He spent much of the 1950s with 20th Century Fox's Regal Pictures subsidiary, turning out medium-budget films which included the films God Is My Partner (1956) and Desire in the Dust (1960); occasionally, as in the cast of Rockabilly Baby (1957), he produced as well as directed.

Claxton was a close friend to actor Michael Landon, with whom he worked on the NBC-TV series Bonanza, Little House on the Prairie and then Highway to Heaven, and who also enjoyed the This is the Life series, which Claxton was involved with. Claxton also directed the feature-length series pilot Bonanza: The Next Generation (1988).

==Selected filmography==
- Tucson (1949)
- Stagecoach to Fury (1956)
- The Quiet Gun (1957)
- Young and Dangerous (1957)
- God Is My Partner (1957)
- Rockabilly Baby (1957)
- Desire in the Dust (1960)
- I'll Give My Life (The Unfinished Task) (1960)
- The Twilight Zone (4 episodes) (1960–1962)
- Tales of Wells Fargo ("Mr.

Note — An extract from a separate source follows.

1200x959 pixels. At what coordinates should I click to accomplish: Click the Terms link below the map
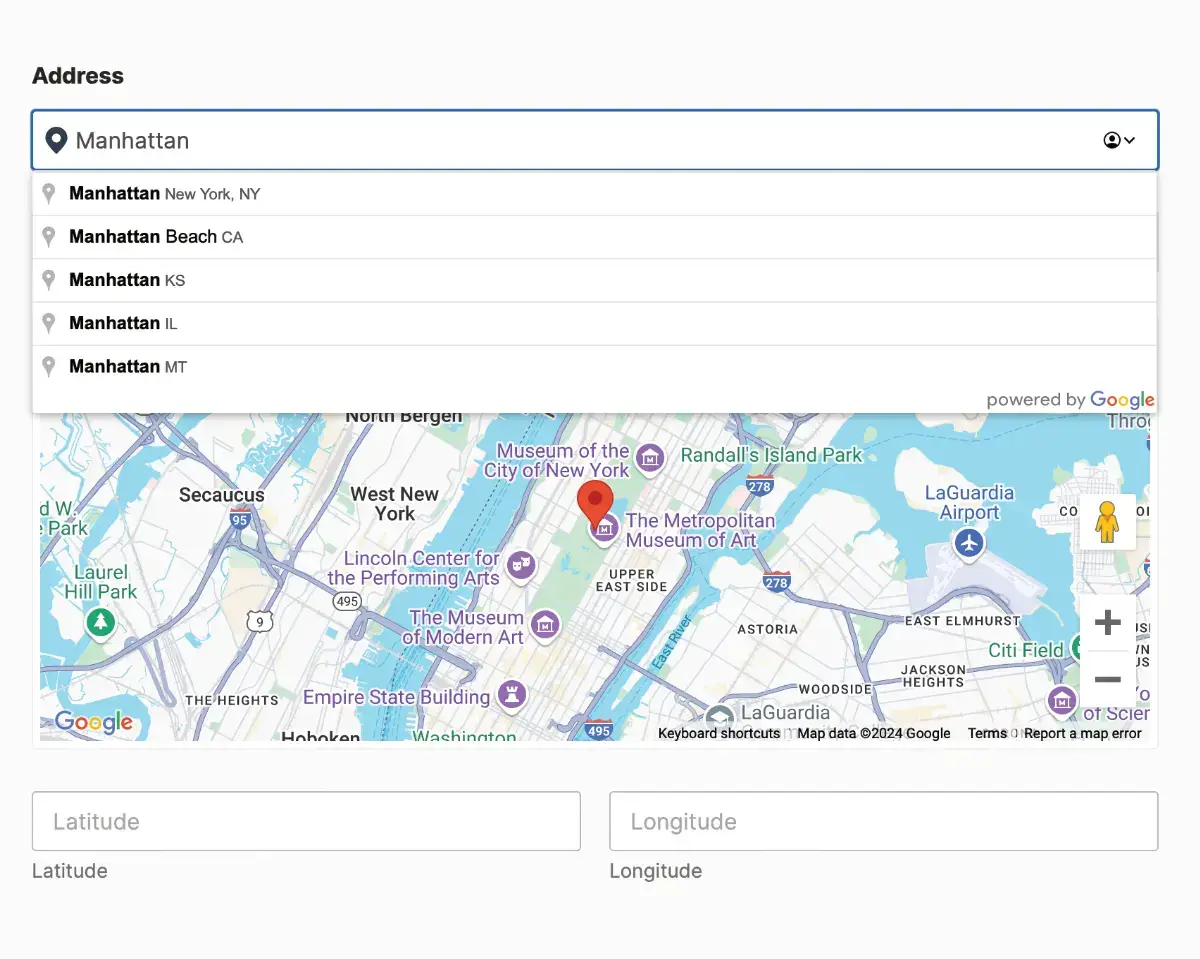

Mute") (11/4/1961)
- Law of the Lawless (1964)
- Stage to Thunder Rock (1964)
- The High Chaparral (1967–1969)
- Night of the Lepus (1972)
- Bonanza (57 episodes) (1962–1973)
- Little House on the Prairie (68 episodes) (1974–1981)
- Father Murphy (8 episodes) (1981–1982)
- Fame (10 episodes) (1983–1984)
- Highway to Heaven (2 episodes) (1985)
- Bonanza: The Next Generation (1988)
- Michael Landon: Memories with Laughter and Love (1991)

== Personal life ==
William married Janet G. Christy in Los Angeles on October 29, 1937. They had two children.